I miss Linux. Wednesday night I spent a good two hours on Apple’s phone support to help me figure out why my Apple account wouldn’t sync iCloud Drive. The files I had in it simply wouldn’t appear on my Mac. After a while we realized it was my account and not the machine but it was still quite annoying.

As for using it itself, for the most part everything works well except for the monitor settings. I have a 34″ Dell monitor I use as the primary display and I keep it scaled to make it a bit easier to read. Every time the laptop goes to sleep, reboots, etc the machine reverts the resolution on the Dell and resets the laptop monitor to primary. It’s highly annoying and a common enough problem that I wound up installing an app designed just for the problem.

So much for “it just works,” eh?

I missed the device integration

One of my biggest frustrations with my Android/Linux setup was that it didn’t all work together like Apple does. I really did miss that. I even chuckled a bit this afternoon when I mistakenly answered a call warranty call from my computer. The content of the call notwithstanding, the ability to be able to use any device I’m at for anything I need to do with it really is a big deal to me.

Add to that having music, podcasts and more accessible from my laptop and I’ve already found myself listening to a lot more and generally enjoying using the device today.

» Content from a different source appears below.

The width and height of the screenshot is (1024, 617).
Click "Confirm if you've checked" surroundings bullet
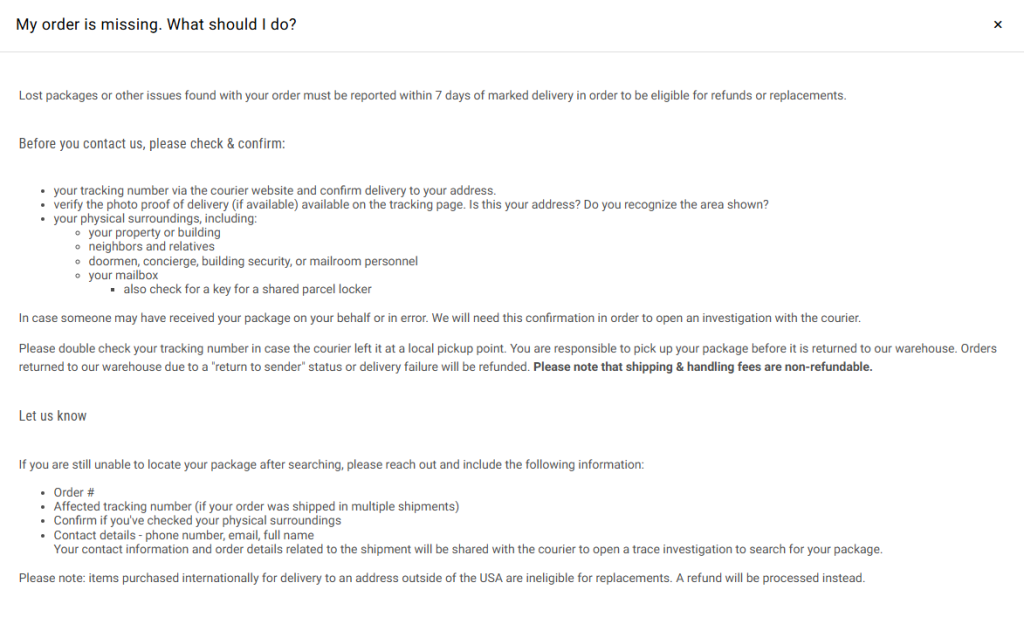pyautogui.click(x=197, y=521)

I get many people are happy using each of their devices for a specific set of tasks. That’s not me. If I’m working on my laptop I don’t want to reach for my phone or my iPad or anything else. I want to access the few things I use from my laptop. That is a big win for me, for now.

It’s a tool

In the end it’s a tool. One I’ll hopefully be happy working with for years to come but a tool all the same.

Historically I got excited about the computers I bought, that’s no longer really the case. I just want something that works for what I need it for and I’m really hoping this will be it.

I know that isn’t the most exciting review of these machines you will read but I feel like “it just does it’s job well (minus my few issues)” is a bar that is so hard to cross in tech these days. That alone is newsworthy in my experience and I’m pretty happy with that.